Lamont Pride, 28, of North Carolina, was sentenced to 45 years to life in jail for the December 2011 murder of New York City Police Officer Peter Figoski, a West Babylon father of four.
According to Newsday, Figoski's fellow officers applauded his family after the sentence was delivered.
"Lamont Pride robbed my sisters and I of having that trusted rock and confidant that we were so fortunate to have in our father," said Caitlyn Figoski, 19, to the New York Post. "He could have chosen to slip by our father on the stairs of that basement and run away, or he could have chosen to drop the gun and surrender to police. Instead he chose to keep the gun in his hand, aim the gun at my dad’s face, and pull the trigger. A father and daughter’s bond is something extremely special and will never be broken, but now we must continue to mourn his loss for the rest of our lives."

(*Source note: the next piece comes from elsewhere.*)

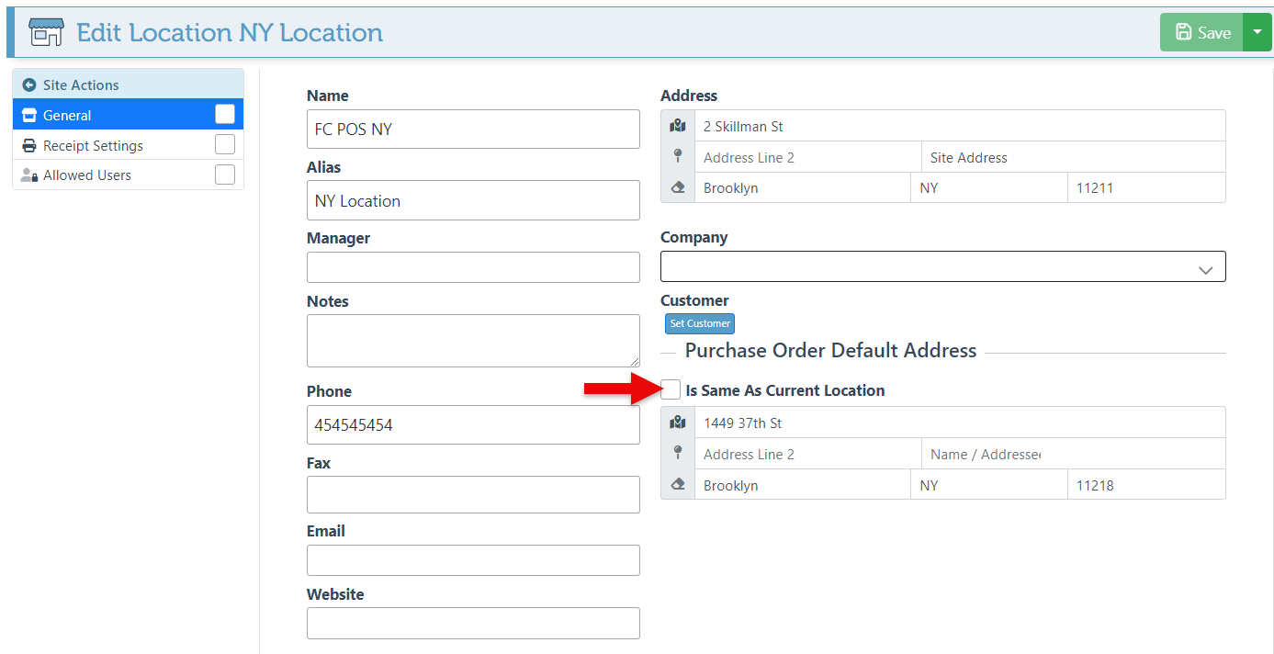Select the General section in sidebar
Screen dimensions: 1274x654
tap(67, 115)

“We live with the understanding that the day might come that Lamont Pride might have the opportunity to walk out of prison a free man and resume the only life he knows,” said Caroline Figoski, 17, according to The Post. “That is a life of crime. Please don’t give this ‘monster’ the opportunity to rob another family and give another family the heartache and suffering that Lamont Pride has give to our family.”
"When our father died, a part of us died, too," said Corinne Figoski, 15, to Newsday.
Pride also addressed the court, apologizing to his own family but saying nothing to the Figoski family or officers.
"I just want to apologize to my family for putting them through this. I want to let my two brothers know as long as I got you in my corner we're going to stand tall," he said, according to The Post.
"Juries can be easily misled by professional criminals who will say anything to avoid being held responsible for their heinous crimes as happened in this case," Patrick Lynch, president of the New York City Patrolmen's Benevolent Association, said to Newsday. "We are fortunate to have had a judge preside at this trial who recognized the jury's mistake and applied maximum consecutive sentences to afford Peter Figoski's family, friends and colleagues a measure of justice."